Poi all'improvviso sentii un rumore nel legno, come una specie di... crack. Immediatamente udii delle urla dal ponte della nave. La voce imperiosa del Capitano arrivò fino a me: urlava ordini a destra e a manca. Che diavolo stava succedendo?

In quel momento il veliero incominciò a tremare e si inclinò, come se qualcuno avesse deciso di giocarci a domino e la nave fosse un tassello capace di inclinarsi e cadere sotto al peso di un altro. Balzai a terra per il contraccolpo.
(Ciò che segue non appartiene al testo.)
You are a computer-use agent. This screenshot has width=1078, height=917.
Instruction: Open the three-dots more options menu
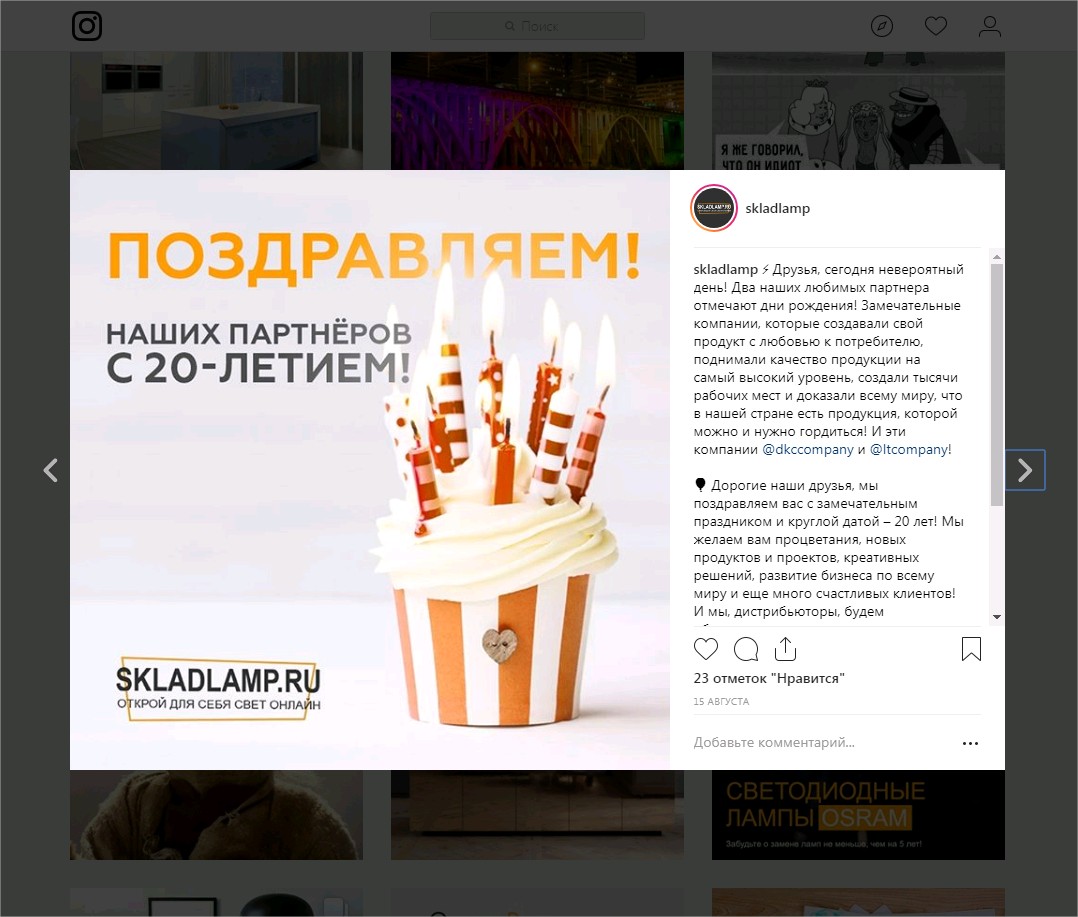tap(970, 743)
Ritornò dritta in un istante, ma seppi che c'era qualcosa di sbagliato. Non sentivo più la barca ondeggiare, come se... come se si fosse sollevata. Qualcuno urlò e vidi dall'oblò un pirata precipitare in acqua, un istante prima di essere riacciuffato da qualcosa di velocissimo, che non riuscii ad identificare.
Che cos'era?

Mi ritrovai con il volto incollato alla finestrella, cercando di capire cosa accidenti stesse succedendo fuori, ma non riuscii a vedere nient'altro che acqua color smeraldo. Poi, improvvisamente, quasi a cogliere i miei pensieri, qualcosa si spiaccicò proprio contro l'oblò. Era un tentacolo. No, la ventosa di un tentacolo. Grossa quanto la finestra.

Caddi a terra urlando. Un pirata scese le scalette della prigione a due a due, correndo verso di me. Mi aprii la cella con uno scatto veloce della chiave.

«Abbiamo bisogno di uomini!» gridò, prima di risalire verso l'esterno del veliero come una furia. Finalmente libero, lo seguii con una certa riluttanza. Io ero un assassino. Uccidevo persone, non mostri. O meglio, le persone che uccidevo solitamente erano mostri. Ma di altro genere.

Ma quando mi ritrovai all'esterno, non la pensai più così. Era più intento a dirmi una sola cosa: sopravvivi.

Il mostro era un enorme, gigantesco, polpo violaceo. Aveva una ventina di grossi tentacoli che stringevano la nave come a voler farci una spremuta. Altri tentacoli si impegnavano a spezzare legno e afferrare pirati, per poi indirizzarli dentro a fauci giallastre: l'essere li ingoiava interi interi. Mi uscirono gli occhi fuori dalle orbite. Qualcuno mi gettò ai piedi una sciabola.

«Cos'è... quello?» sibilai. Il pirata più vicino mi sentì.

«E' il guardiano del Triangolo delle Bermuda.» iniziò. «Il Kraken.»